Segment Start: DOCUMENT SEGMENT
Insurance sector urged to take radical action

Changes needed to ensure resilience in the current challenging climate

London, 5 November 2008 — The life and general insurance industries may well become the next victim of the global financial crisis. Some insurers will have to raise new capital, while smaller players are likely to be taken over. However, two new reports from Booz & Company indicate that many UK insurance players will prove more resilient than the doomsayers think – providing they take action now.

The reports, The Future of Life and Pensions: Life-saving Solutions, and General Insurance: Getting Back to Basics, are the first in a series of papers examining future trends for the life and general insurance industries and what companies will need to do to survive in the current economic climate.

Booz & Company has identified several key trends affecting the industry. Those players that manage to reposition themselves in response to these trends are those that are likely to benefit the most. “Aggression and radical action will in some cases be required, which is unusual behaviour, particularly in the life and pensions business,” commented Alan Gemes, partner at Booz & Company. “In the general sector, those insurers who manage to succeed in this increasingly challenging environment will be those that get back to basics.”

Scale or specialisation? Now is the moment for insurers to make a clear strategic choice – should they position themselves to capture the benefits of scale, or pursue specialisation? The latter has been a trend in the UK – in 1998, 55% of companies followed a diversified approach, compared with 33% today. Lloyds TSB and HBOS’s integration of life businesses will be interesting to watch, as their approach to capturing synergies could set a radical new tone in the industry.
Segment End: DOCUMENT SEGMENT
Segment Start: ENTRIES SUPPLIED
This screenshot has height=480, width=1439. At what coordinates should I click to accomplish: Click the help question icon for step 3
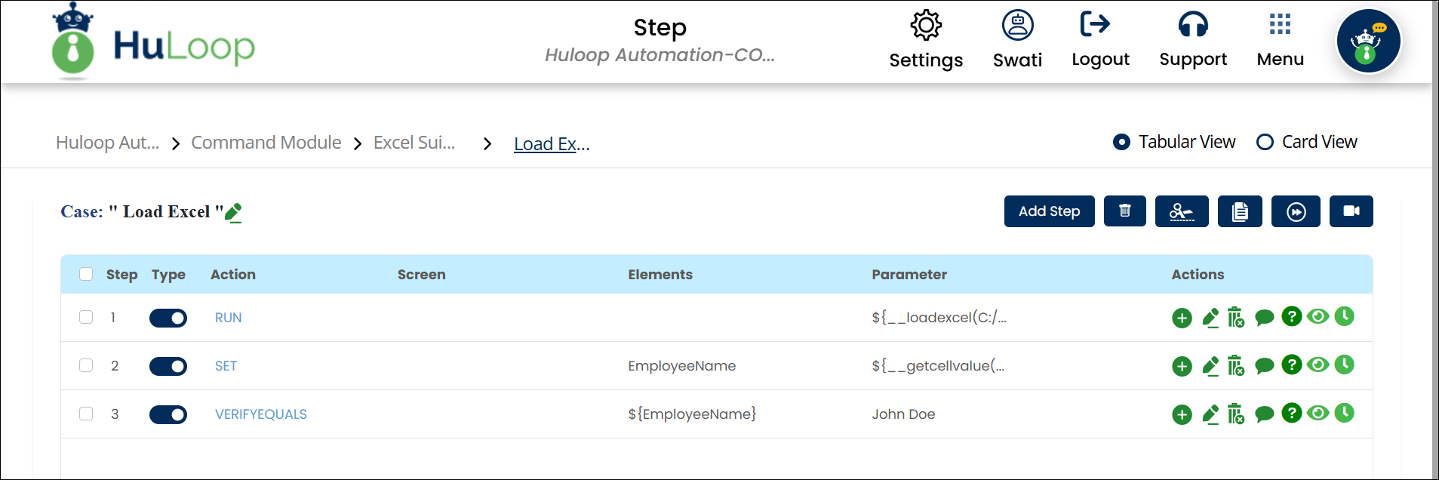pyautogui.click(x=1291, y=413)
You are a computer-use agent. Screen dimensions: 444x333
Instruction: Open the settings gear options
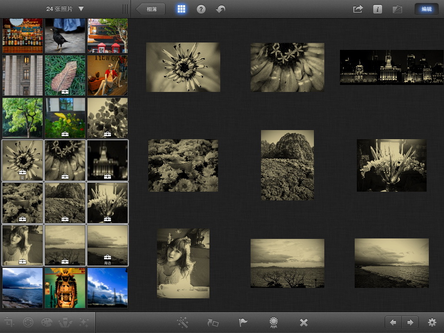(432, 322)
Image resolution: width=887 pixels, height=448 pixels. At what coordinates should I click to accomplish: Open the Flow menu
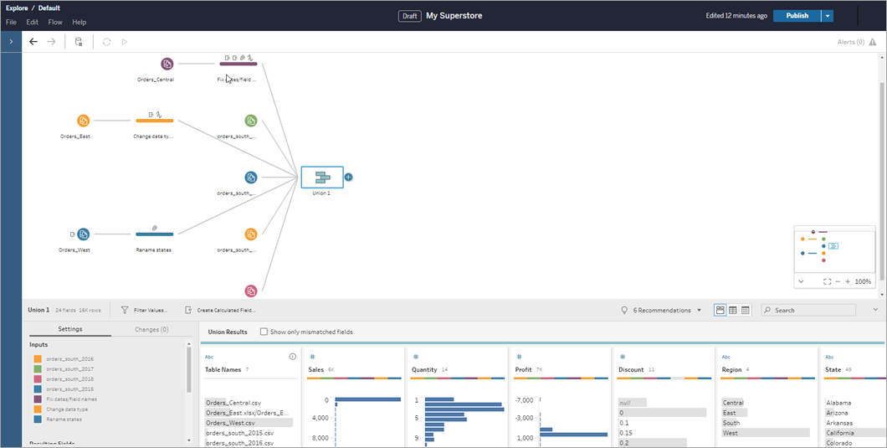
Segment End: ENTRIES SUPPLIED
## WORK ORDER
In the insurance press release, what percentage of companies followed a diversified approach in 1998? The listing comes from a separate source.

## RESPONSE
55%